The Discovery of DNA Using Prokaryotic Systems and Normal DNA Biochemistry

Bacterial Genotypes, Phenotypes, and Sex

This section introduces the fundamental genetic concepts as they apply to bacteria, including the definitions of genotype and phenotype, and the mechanisms by which bacteria can exchange genetic material.

• Genotype: The unique set of genes and alleles (alternative forms of a gene) present in an organism. In bacteria, this refers to the specific genetic makeup of a strain.

• Phenotype: The observable characteristics of an organism, such as growth, nutritional requirements, or drug resistance. Phenotype results from the interaction of genotype and environmental variables.

• Genetic Equation:

  • Phenotype = Genotype + Environmental Variables

• Examples of Bacterial Phenotypes: Growth on specific media, resistance to antibiotics, or ability to utilize certain nutrients.

Bacterial Phenotypes: Prototrophs and Auxotrophs

Bacterial phenotypes are often studied by observing growth under specific conditions, which can reveal nutritional requirements or resistance traits.

• Prototroph: A bacterial strain that can synthesize all essential organic compounds and can grow on minimal medium.

• Auxotroph: A mutant strain that has lost the ability to synthesize one or more essential compounds and must be supplied with them in the medium to grow.

• Selection: Growth under conditions where only the phenotype of interest can survive, allowing for identification of mutants or specific traits.

• Example: A prototrophic E. coli can grow on minimal medium, while an auxotrophic mutant requires supplementation (e.g., with an amino acid).

Acquisition of New Phenotypes in Bacteria

Bacteria can acquire new traits through mutation or horizontal gene transfer, leading to important phenotypes such as resistance or the ability to exchange genetic material.

• Antibiotic Resistance: Mutations can confer resistance, allowing bacteria to survive antibiotic treatment.

• Phage Resistance: Bacteria may acquire resistance to bacteriophages (viruses that infect bacteria), enabling survival in the presence of these viruses.

• Conjugation: Some bacteria can exchange genetic information via a process similar to sexual reproduction, known as conjugation.
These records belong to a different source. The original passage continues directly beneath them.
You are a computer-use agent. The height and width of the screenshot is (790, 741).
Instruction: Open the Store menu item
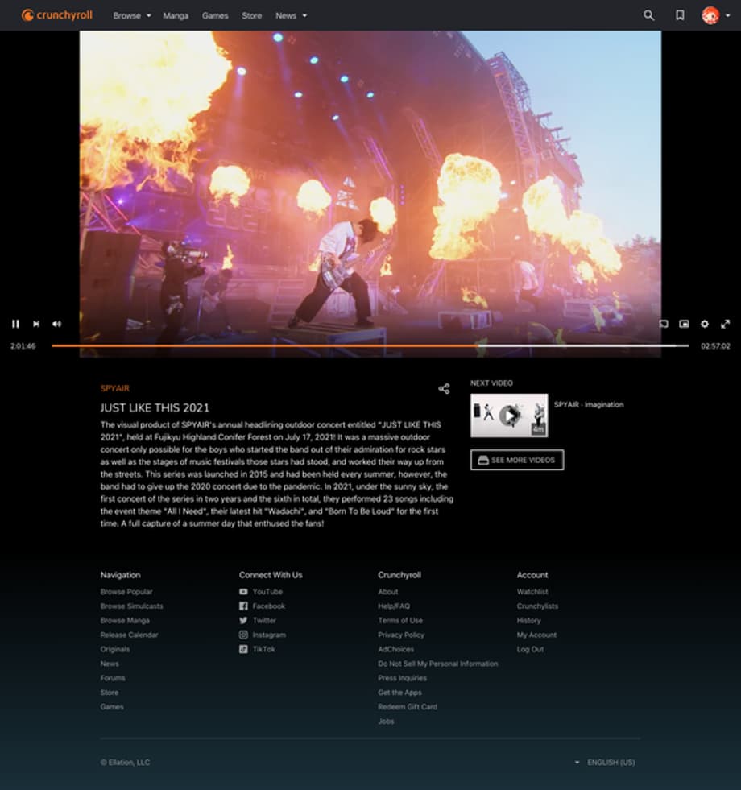click(x=252, y=15)
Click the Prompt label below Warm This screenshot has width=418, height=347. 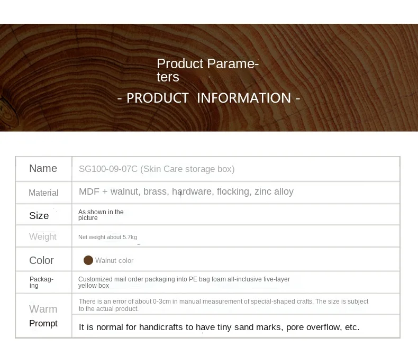tap(43, 323)
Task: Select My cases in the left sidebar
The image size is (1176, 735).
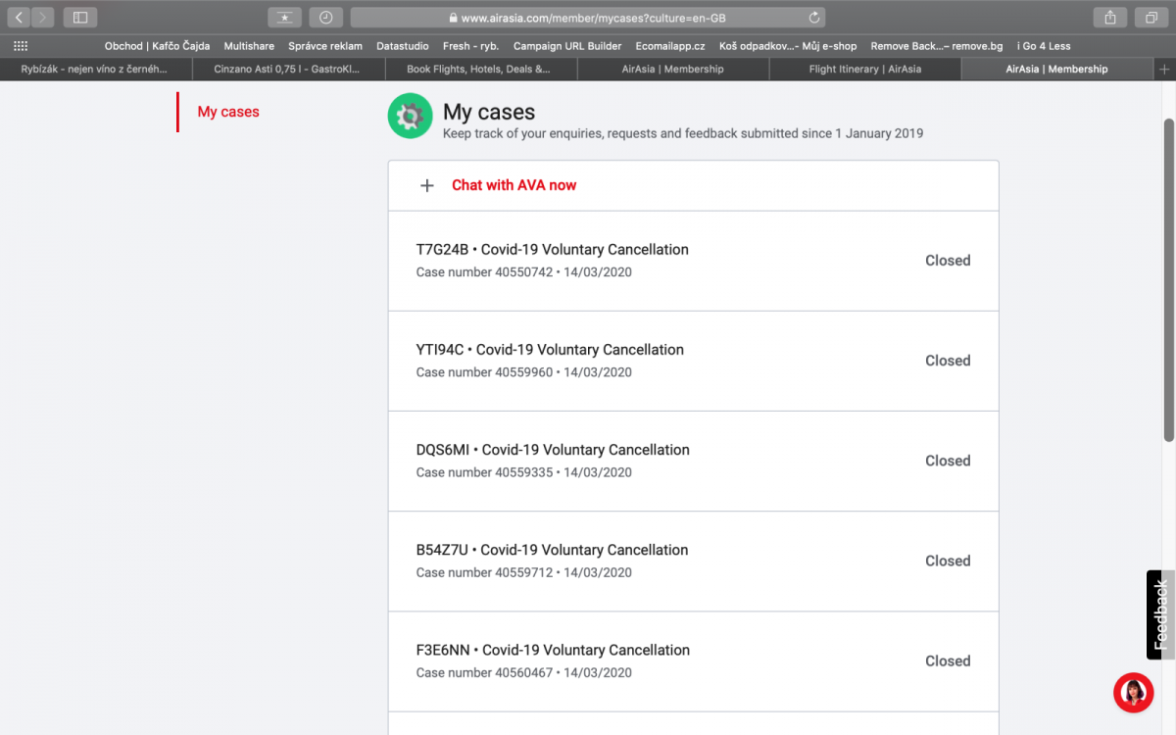Action: [x=228, y=112]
Bacterial Conjugation and the Fertility Factor (F Factor)

Conjugation is a process by which genetic material is transferred from one bacterium (the donor) to another (the recipient), often mediated by a plasmid known as the fertility factor (F factor).

• F+ Cells: Donor cells that contain the F factor, which enables them to form a conjugation pilus and transfer DNA.

• F- Cells: Recipient cells that lack the F factor and receive genetic material during conjugation.

• Fertility Factor (F factor): A plasmid that confers the ability to donate DNA during conjugation.

• Conversion: After conjugation, F- cells can be converted to F+ if they receive the F factor.

• Key Point: The process of bacterial "sex" (conjugation) only confers the ability to transfer DNA, not to reproduce sexually as in eukaryotes.

• Example: In E. coli, F+ cells can transfer the F plasmid to F- cells, converting them to F+.

Additional info: The F factor can sometimes integrate into the bacterial chromosome, creating Hfr (high-frequency recombination) strains, which can transfer chromosomal genes during conjugation. This process is important for genetic mapping in bacteria.